▶ Data excerpts:
☆ ☆ ☆ ☆ ☆ ☆ ☆
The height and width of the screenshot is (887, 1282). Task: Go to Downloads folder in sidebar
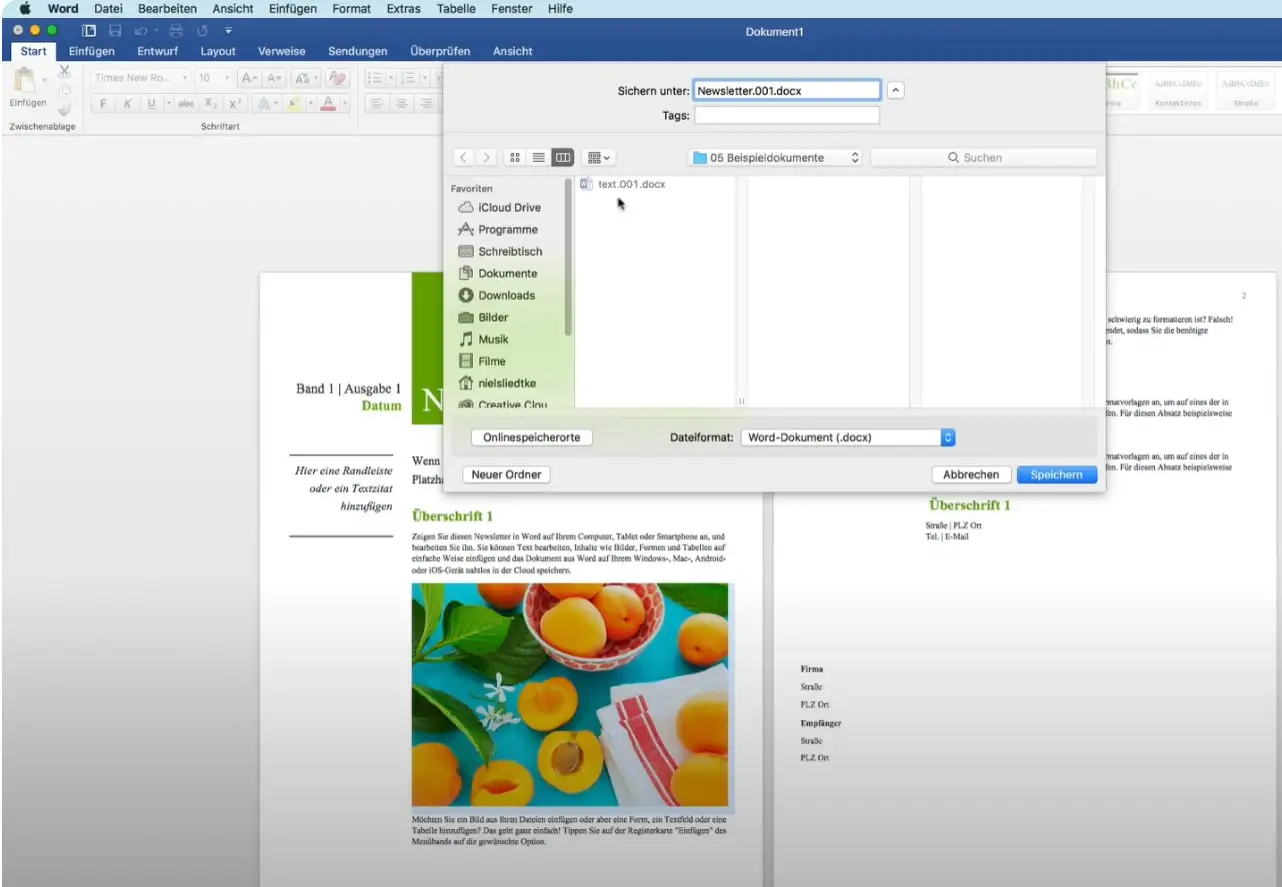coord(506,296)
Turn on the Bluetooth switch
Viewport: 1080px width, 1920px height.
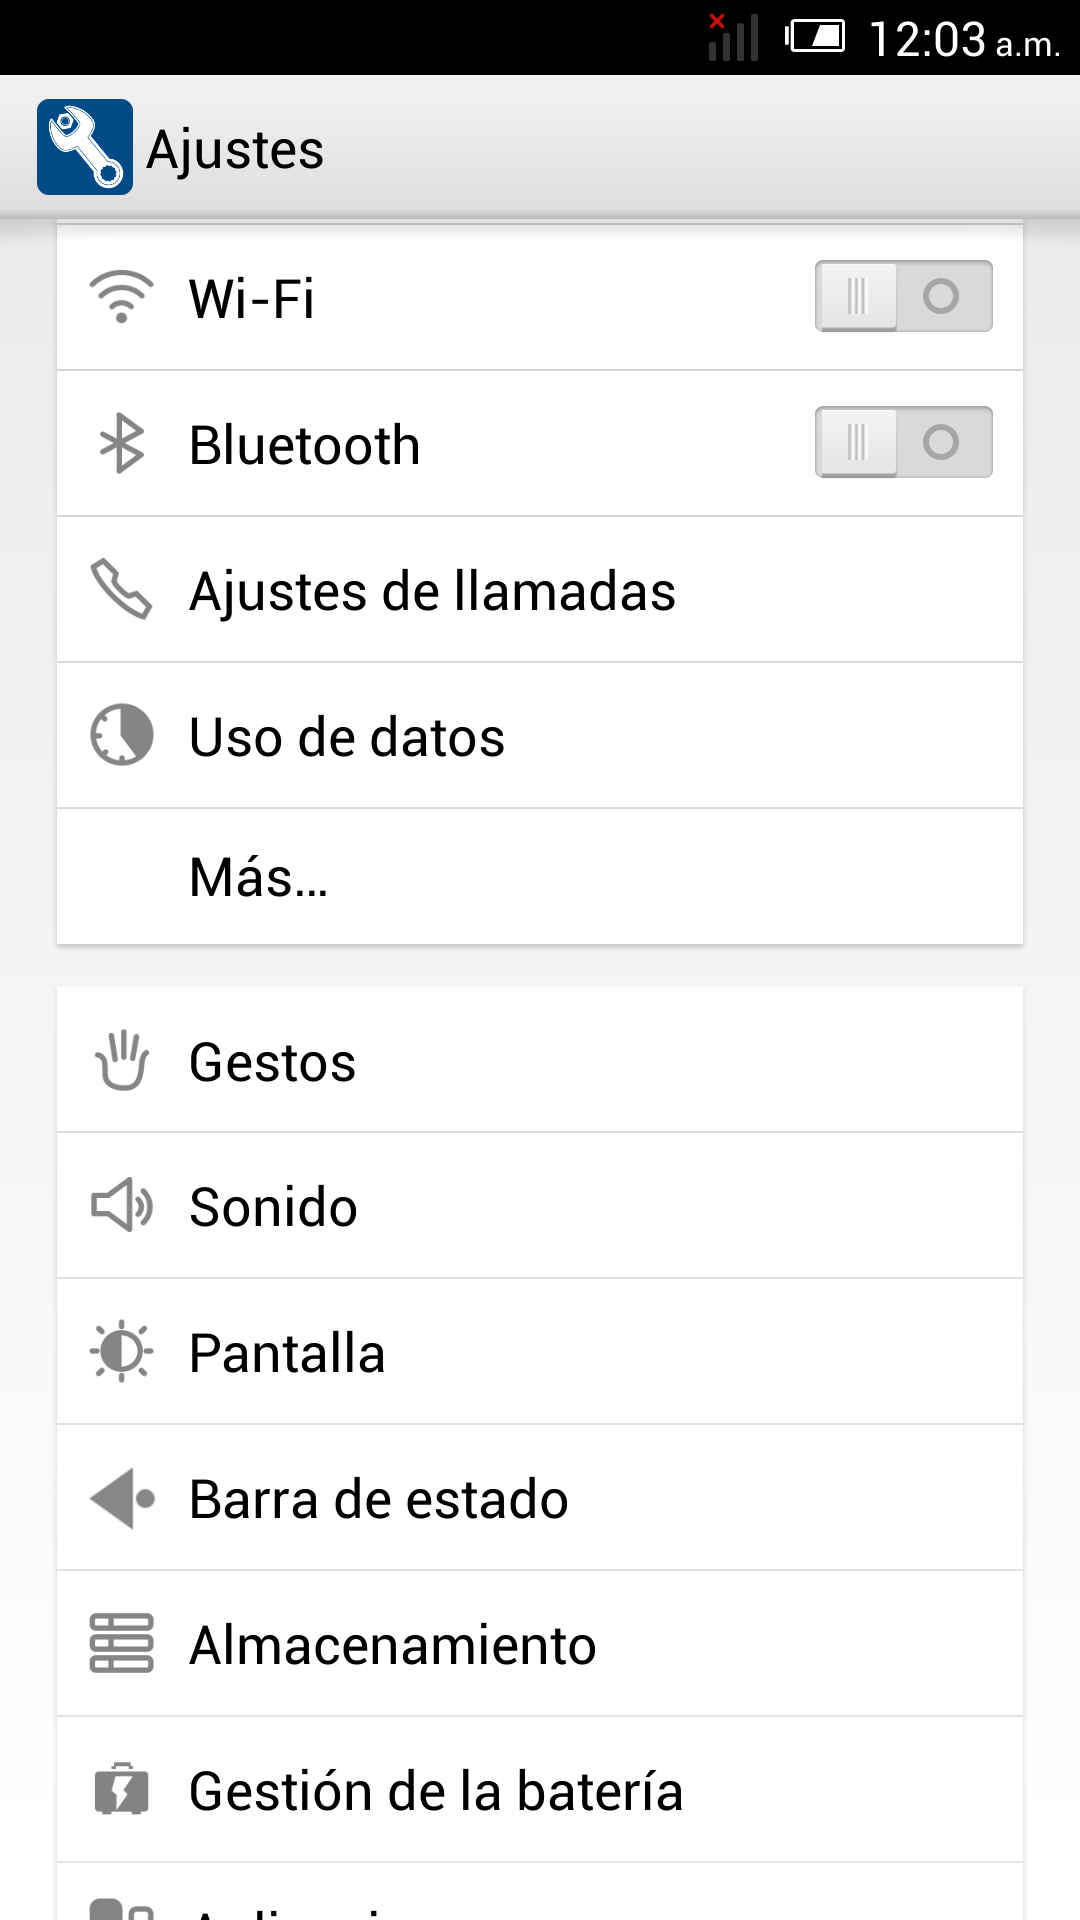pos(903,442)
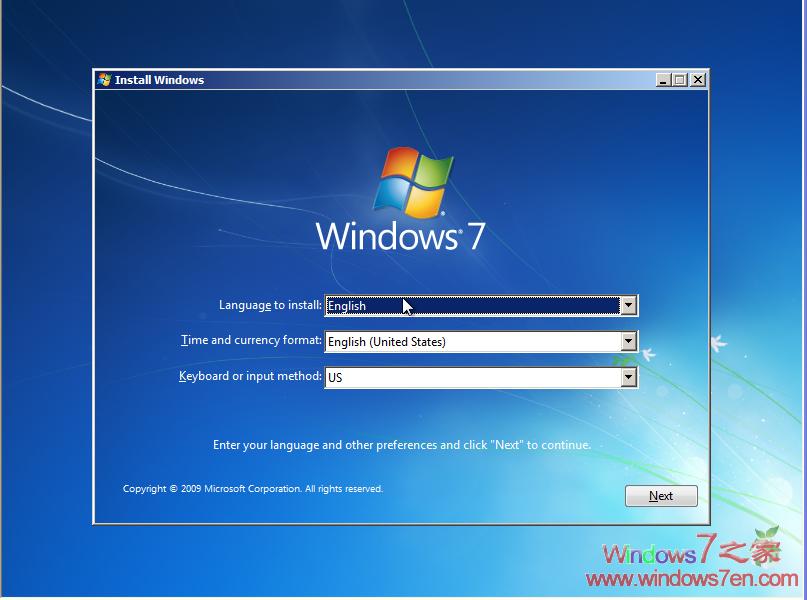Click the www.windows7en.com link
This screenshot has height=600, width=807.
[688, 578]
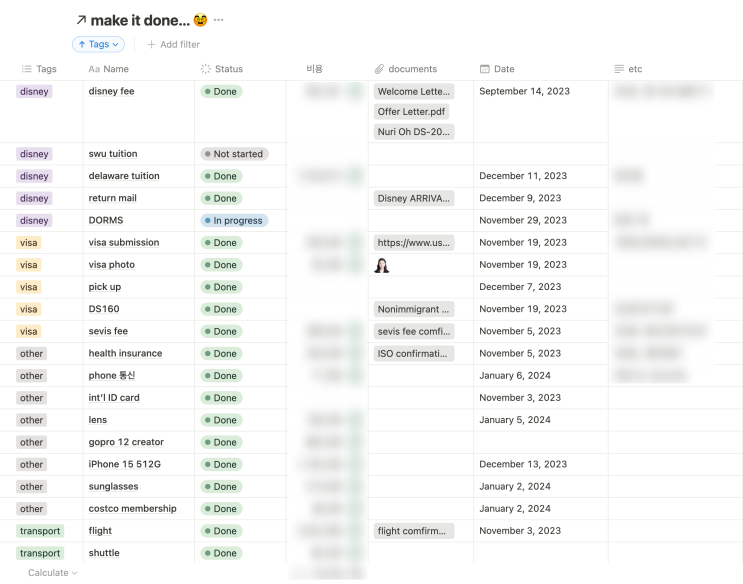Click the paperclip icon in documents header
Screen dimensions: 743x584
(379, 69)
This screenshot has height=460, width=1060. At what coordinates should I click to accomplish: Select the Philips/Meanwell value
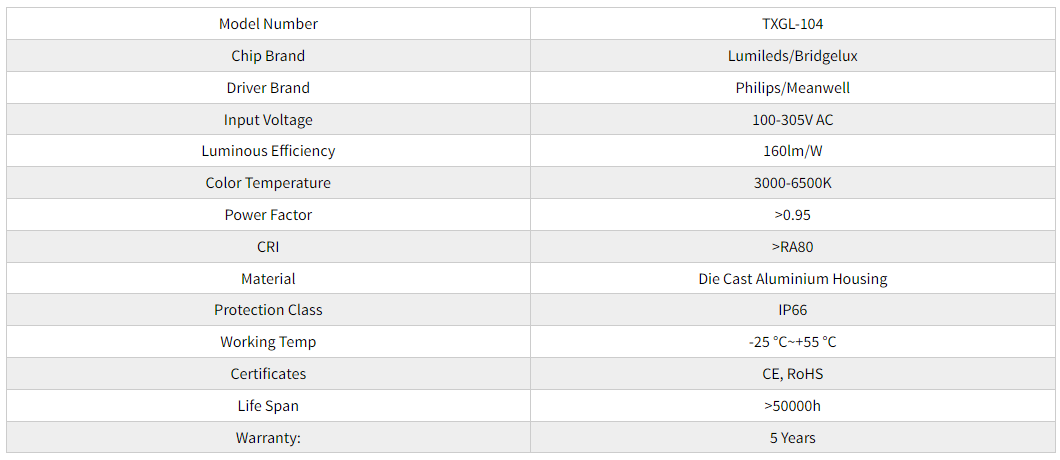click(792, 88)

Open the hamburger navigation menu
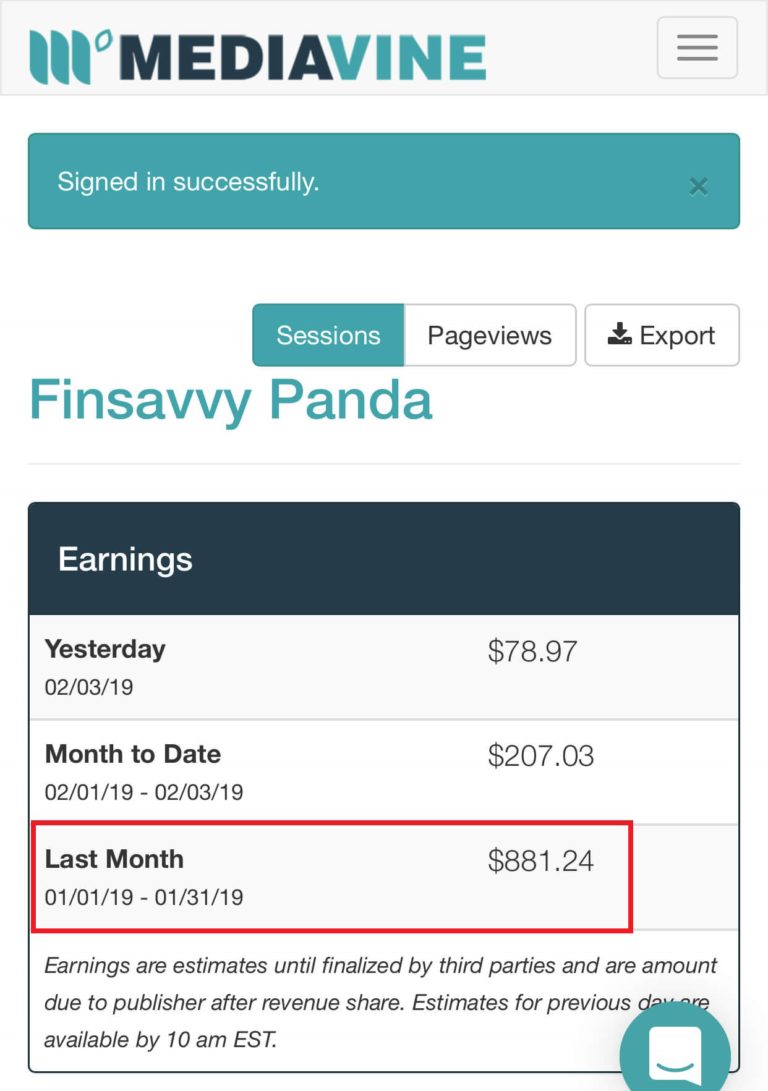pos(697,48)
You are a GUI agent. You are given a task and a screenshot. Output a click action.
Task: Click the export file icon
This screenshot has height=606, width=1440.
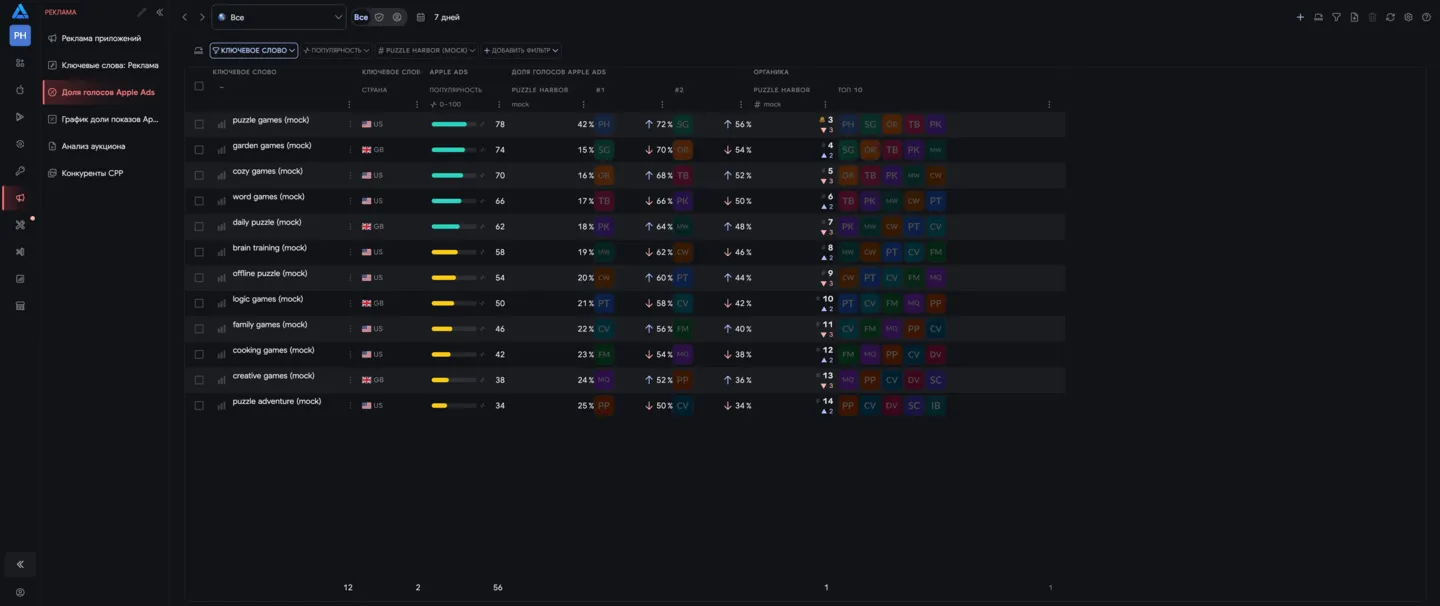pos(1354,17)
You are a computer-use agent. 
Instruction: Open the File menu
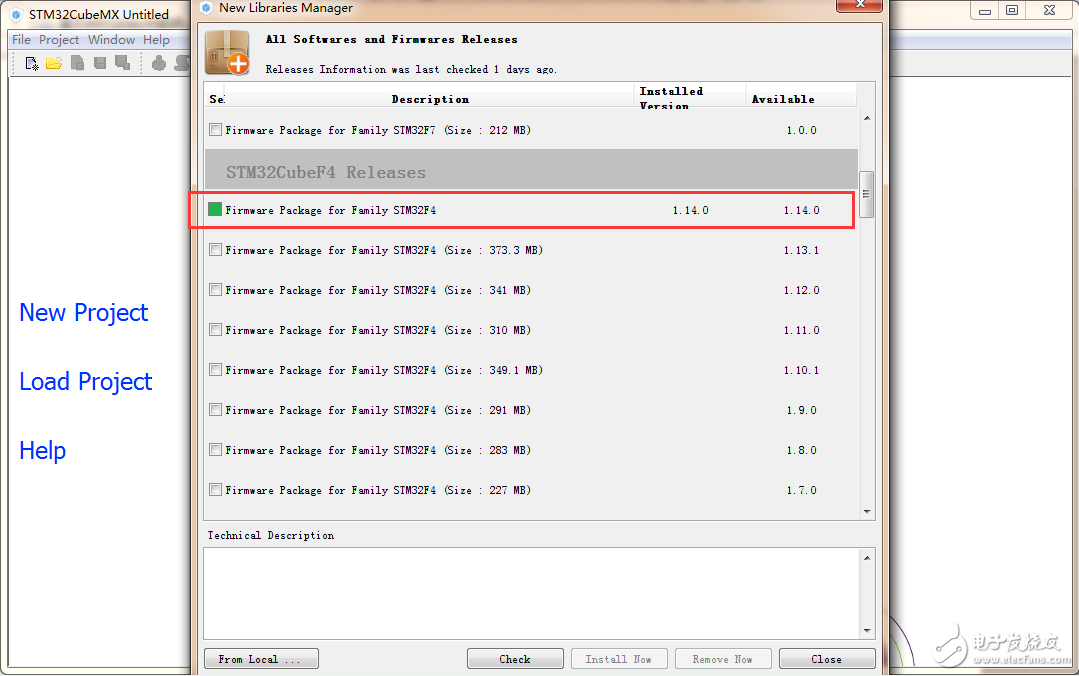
☆ ☆ ☆ ☆ ☆ ☆ ☆
▶ Work to complete: The lines needed are those in the data above that hold the string "agent"; copy each of them.

▶ Expected answer:
You are a GUI agent. You are given a task and a screenshot. Output a click action.
You are a computer-use agent. 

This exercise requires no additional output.